At one point in the interview, Jackson suggested he wrote the Jonathan Denis column before he had received the phone call. But when Eyeopener host Jim Brown pressed him to explain how that’s possible in light of the e-mails between Chandler and Jackson, the columnist faltered. Brown asked why, “based on a phone call from someone claiming to be with the premier’s office, you would write a column supporting Mr. Denis.” Jackson replied, after a long pause: “I can’t quite recall.” When asked how the incident would affect his credibility as a columnist, Jackson blamed Chandler for ruining his career.
Jackson is known for deriding elected representatives on the “liberal-left” in his columns and writing favourably about small-c (and often big-C) conservatives like Prime Minister Stephen Harper. According to one column, Jackson regularly travels in the U.S. “speaking to Republican and Conservative groups, extolling Stephen’s virtues.” In another column published last year, he described controversial Calgary-West MP Rob Anders as having “an intellect that has to be one of the finest — perhaps the finest — in the entire House of Commons.”
This isn’t the first time questions have been raised about the relationship between the premier’s office and Alberta newsrooms.
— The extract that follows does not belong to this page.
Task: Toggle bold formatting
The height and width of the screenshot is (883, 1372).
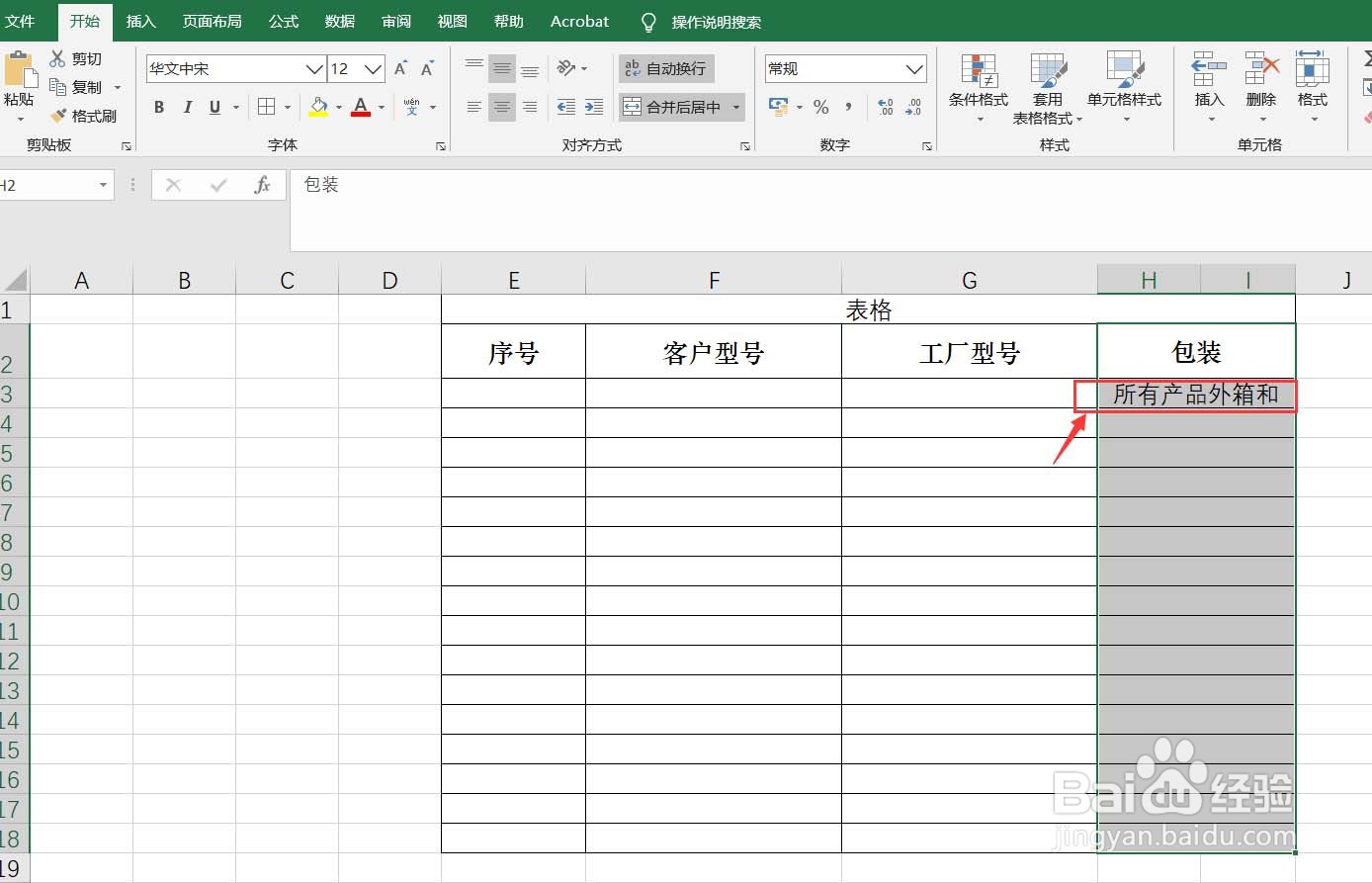Action: 158,107
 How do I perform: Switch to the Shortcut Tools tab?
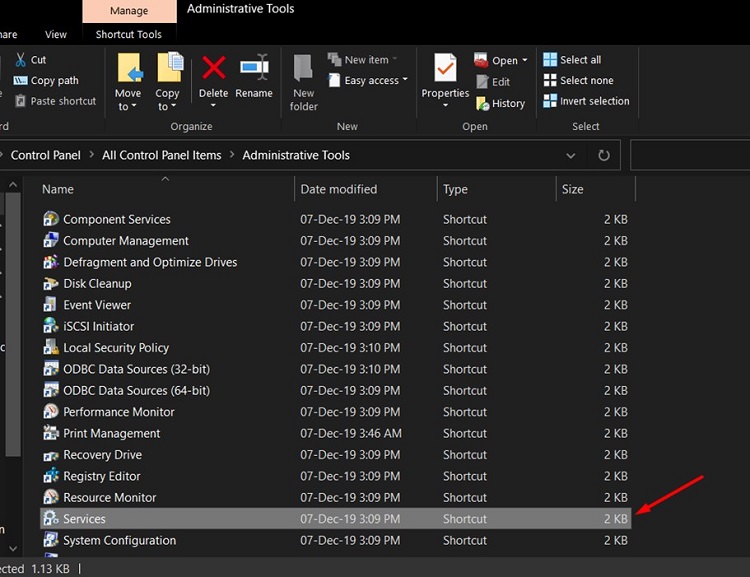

In January, Olsen and Stanway raised eyebrows when they left their jobs as political columnists for the Calgary Herald and Edmonton Sun, respectively, and joined Stelmach’s media relations team within days of filing their last columns. “I don’t think people writing columns should be doing stuff like that,” says SAIT journalism instructor Jim Cunningham of the columnists’ quick switch to the premier’s office. “But there’s no law that says they can’t.”